# TRY IT:
Give all of the records again precisely, excluding whatever pictures they contain.

# MATERIAL FOR THIS EXERCISE:
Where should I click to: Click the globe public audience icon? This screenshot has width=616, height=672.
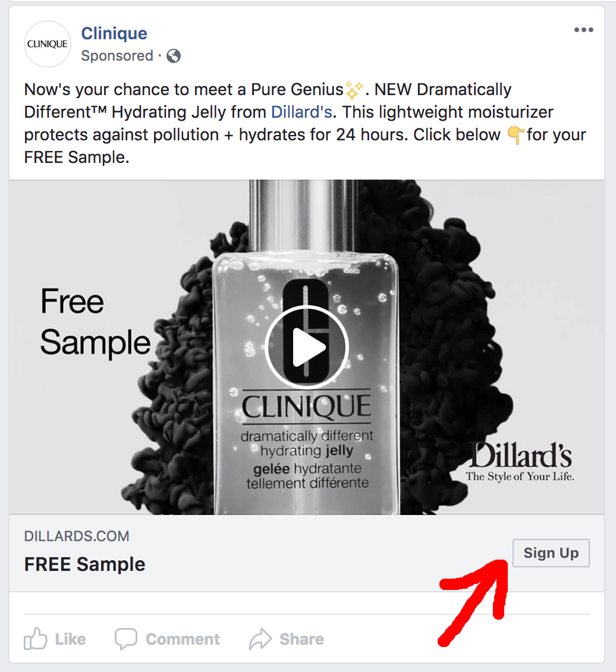pyautogui.click(x=174, y=56)
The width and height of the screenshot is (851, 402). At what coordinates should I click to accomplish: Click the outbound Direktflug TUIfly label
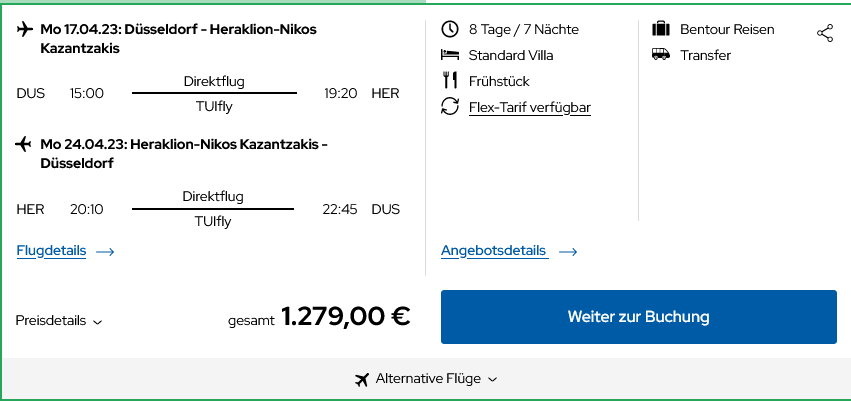(214, 93)
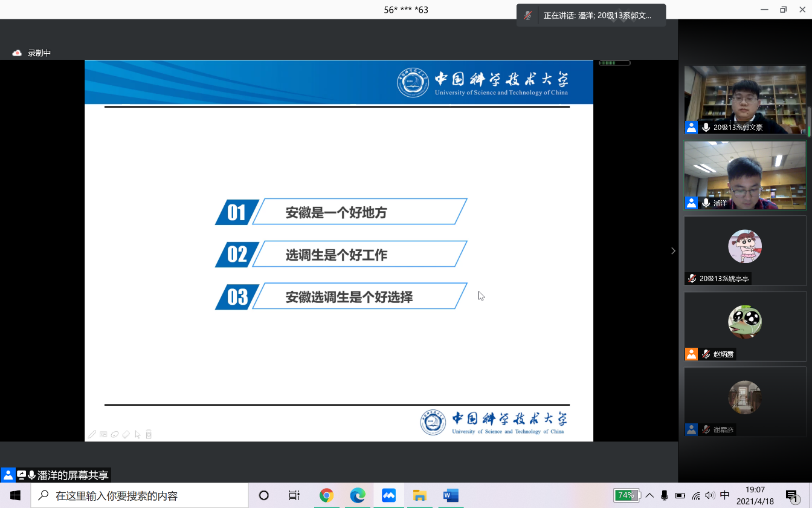Toggle the system volume speaker icon
The width and height of the screenshot is (812, 508).
(710, 495)
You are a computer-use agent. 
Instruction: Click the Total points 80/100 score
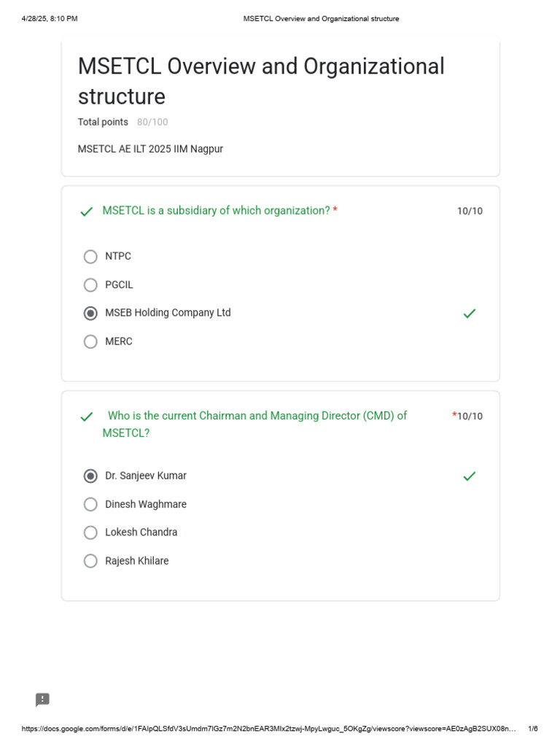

# YOUR RESPONSE:
Where should I click to: Click the globe public audience icon? This screenshot has width=616, height=672.
pyautogui.click(x=174, y=56)
The width and height of the screenshot is (851, 402). At what coordinates should I click to accomplish: Click the outbound Direktflug TUIfly label
(214, 93)
Toggle the system volume speaker icon
The width and height of the screenshot is (812, 508).
(710, 495)
You are a computer-use agent. 
Instruction: Click the Total points 80/100 score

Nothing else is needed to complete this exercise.